-- Start of The input --
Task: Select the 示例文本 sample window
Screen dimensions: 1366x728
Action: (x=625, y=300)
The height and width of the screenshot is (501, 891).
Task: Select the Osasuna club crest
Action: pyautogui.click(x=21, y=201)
-- End of The input --
Written request: Change every "Screen dimensions" in the data above to "Screen size", leaving everything else the same.

Exercise answer:
Task: Select the 示例文本 sample window
Screen size: 1366x728
Action: (x=625, y=300)
The height and width of the screenshot is (501, 891).
Task: Select the Osasuna club crest
Action: pyautogui.click(x=21, y=201)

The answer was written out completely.